Comb through the entries for "screenshot" and pull out each line that holds it.

** DATASET EXTRACT follows **

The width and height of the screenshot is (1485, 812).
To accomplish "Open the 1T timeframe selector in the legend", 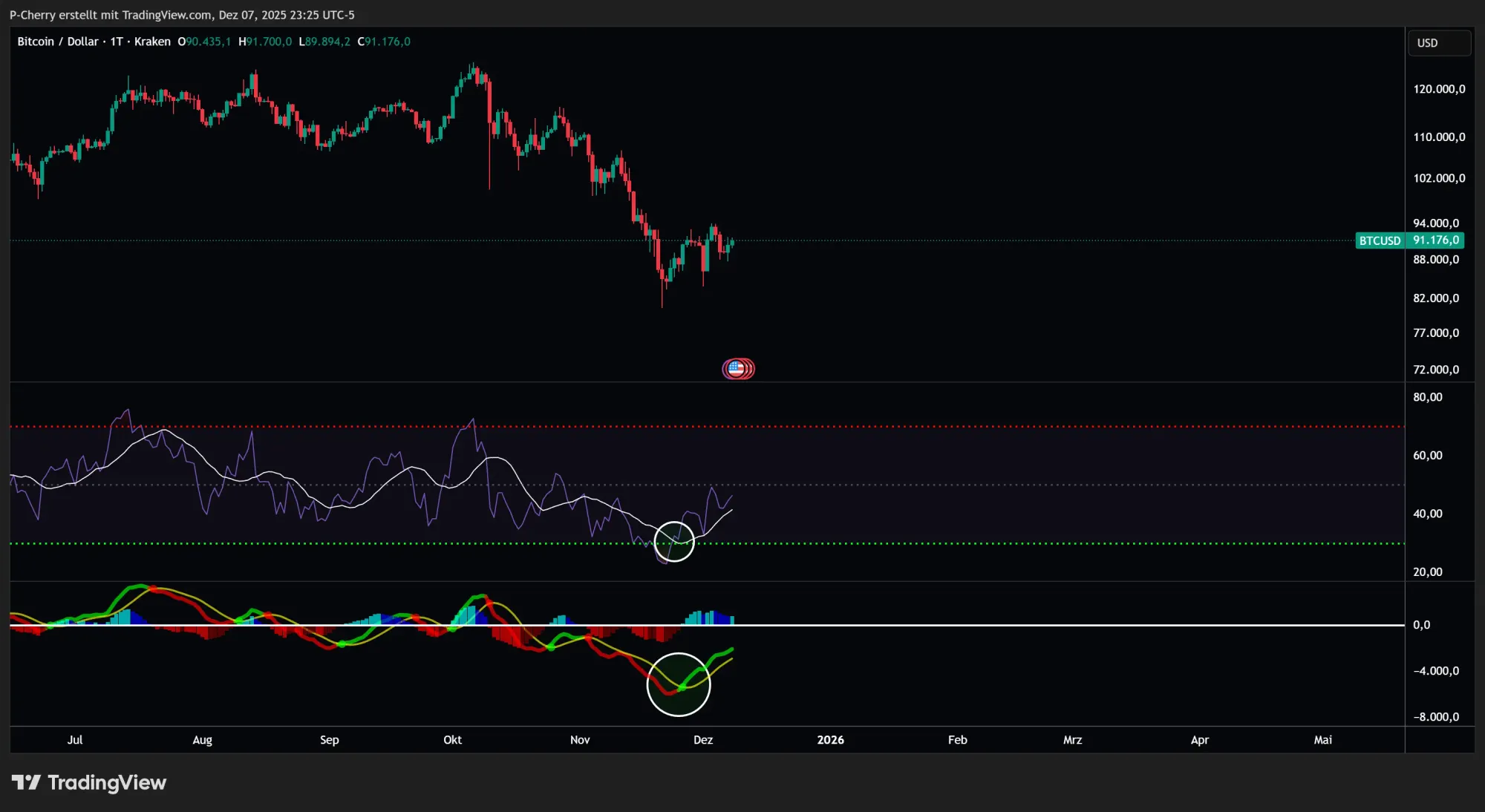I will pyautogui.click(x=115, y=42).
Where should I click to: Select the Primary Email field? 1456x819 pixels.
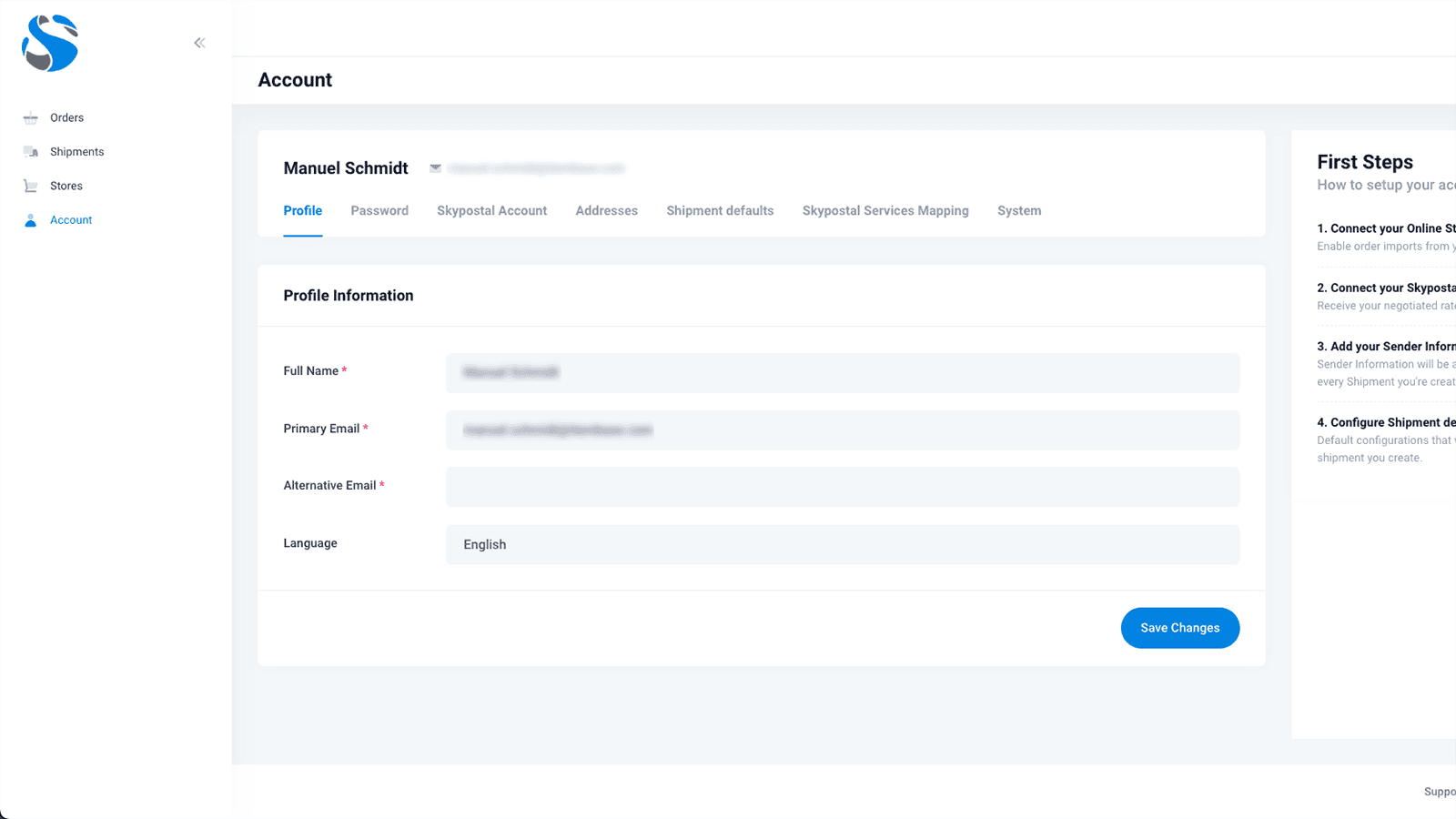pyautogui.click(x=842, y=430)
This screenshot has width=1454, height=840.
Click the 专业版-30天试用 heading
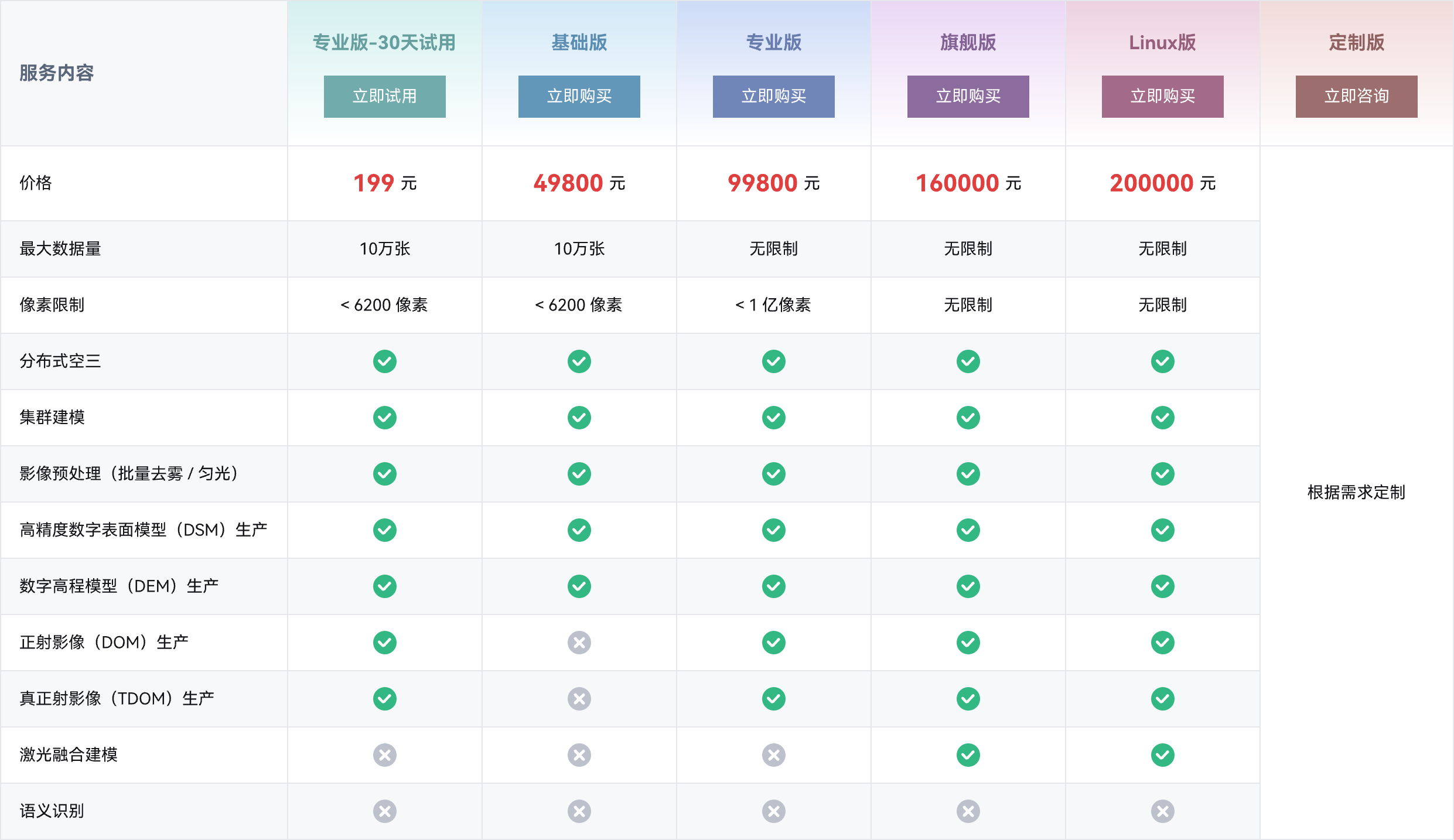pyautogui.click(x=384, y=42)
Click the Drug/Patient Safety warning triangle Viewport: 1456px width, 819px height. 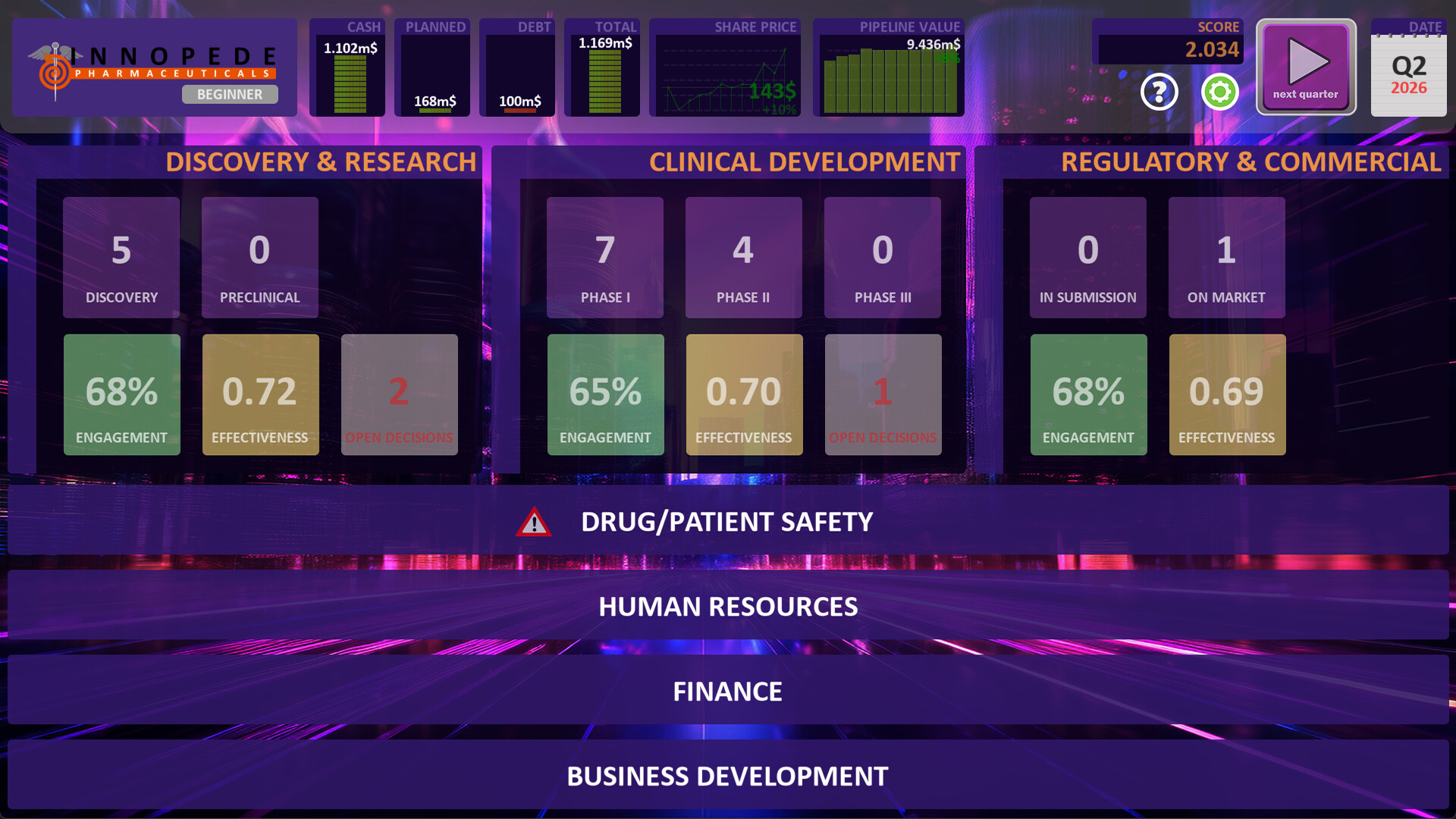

** End of DATASET EXTRACT **

#### EXPECTED ANSWER:
The width and height of the screenshot is (1485, 812).
This screenshot has width=1454, height=840.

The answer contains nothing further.